# New York City/Dallas OpenVZ VPS | Tempe, AZ KVM VPS | IPv6 | 99.9% Uptime S.L.A. | Ninja Hawk Soluti



## SeriesN (Jun 30, 2013)

*+-+-+-+-+-+-+-+-+-+-+-+-+-+-+
|Ninja Hawk Solutions Inc.|
+-+-+-+-+-+-+-+-+-+-+-+-+-+-+*
*Unmanaged But Not Abandoned*

*About us :*

*---------------*

*Ninja Hawk Solutions Inc. is a privately owned hosting company established in 2008. We are based in the "City That Never Sleeps", New York City, New York, USA. We are legally incorporated as a business in the State of New York. Ninja Hawk is owned and managed by a small group of IT professionals who are passionate about web hosting and server management.
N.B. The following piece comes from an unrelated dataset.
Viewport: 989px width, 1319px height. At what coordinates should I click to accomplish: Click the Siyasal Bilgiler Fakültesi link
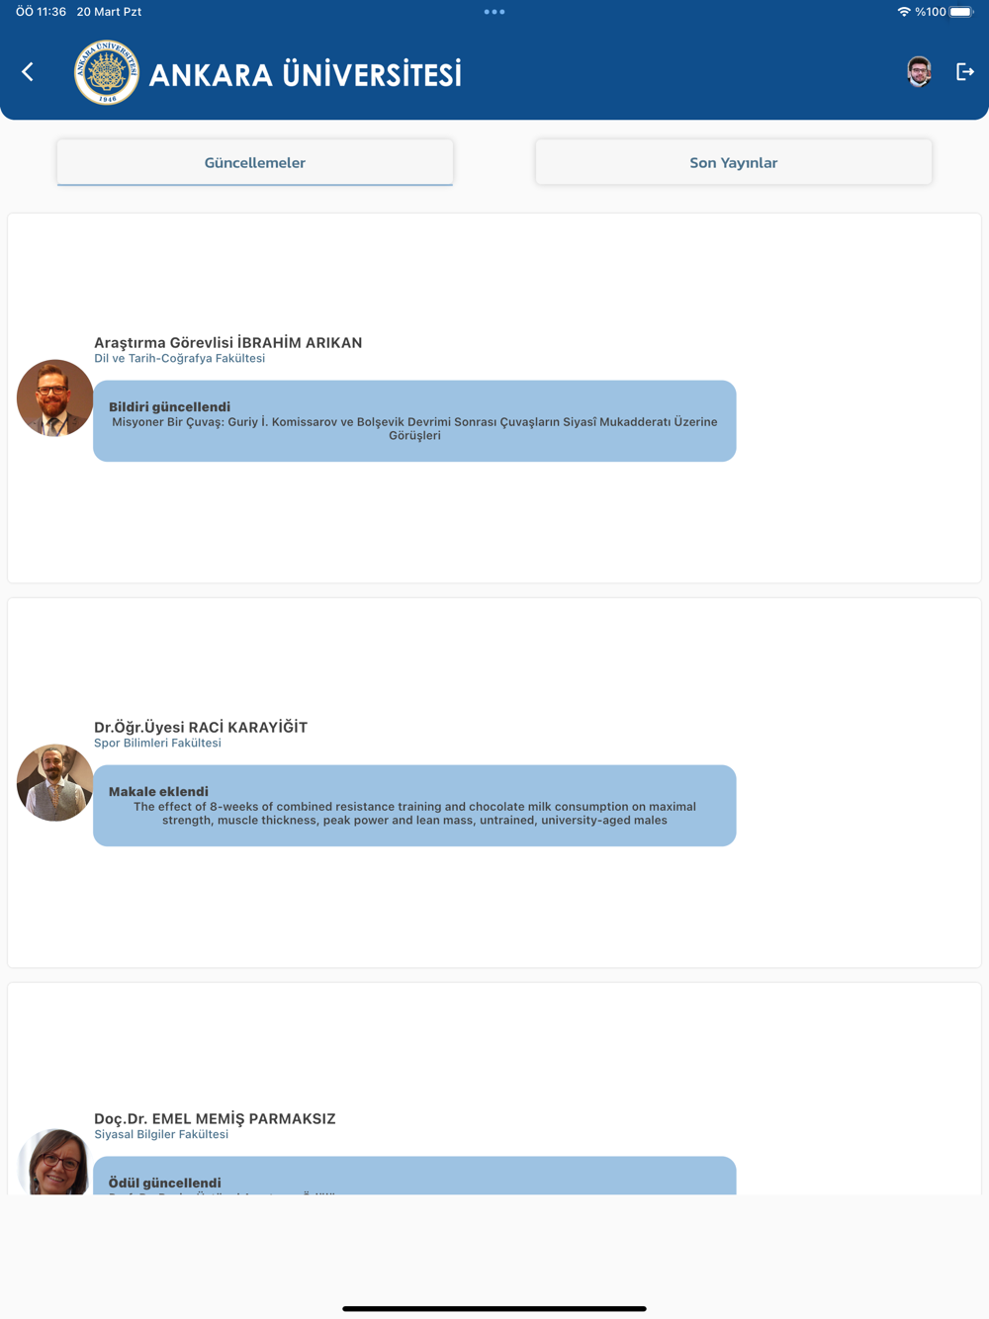click(161, 1134)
We take pride in providing reliable web hosting services at affordable prices.*

*What others have said:*

*----------------------------------*

http://www.96mb.com/...t-64ninja-hawk/
http://www.webhostin...d.php?t=1239835
http://www.webhostin...d.php?t=1224535
http://www.webhostin...d.php?t=1255129
http://www.serchen.c...-hawk-solutions
http://ratelobby.com...-hawk-solutions

*With every plan, you will receive:*

*-------------------------------------------------*


*24/7 Support with timely response *

*7 Day, Money Back Guarantee (for your first order) *
*99.9% Uptime **Guarantee Backed By S.L.A*
*No long term contract required *
*USA Servers (Tempe, Arizona, Dallas,TX & New York City, New York) *
*Raid 10 protected storage *
*No hidden fee *
*Industry leading solusvm control panel *
*Huge selection of Linux Templates and ISO, FreeBSD ISO (Custom ISO can be mounted) *
*Custom RDNS (Open ticket) *
*Tun/Tap enabled *
*We Have 6+ Years of Hosting Experience *
*Fast setup (After Manual Verification)*
*OpenVz/KVM Virtualization*
*IPv4 / IPv6*

Lets cut the chase, what are we offering today? This offer is valid for both our current clients and new signups and once per client.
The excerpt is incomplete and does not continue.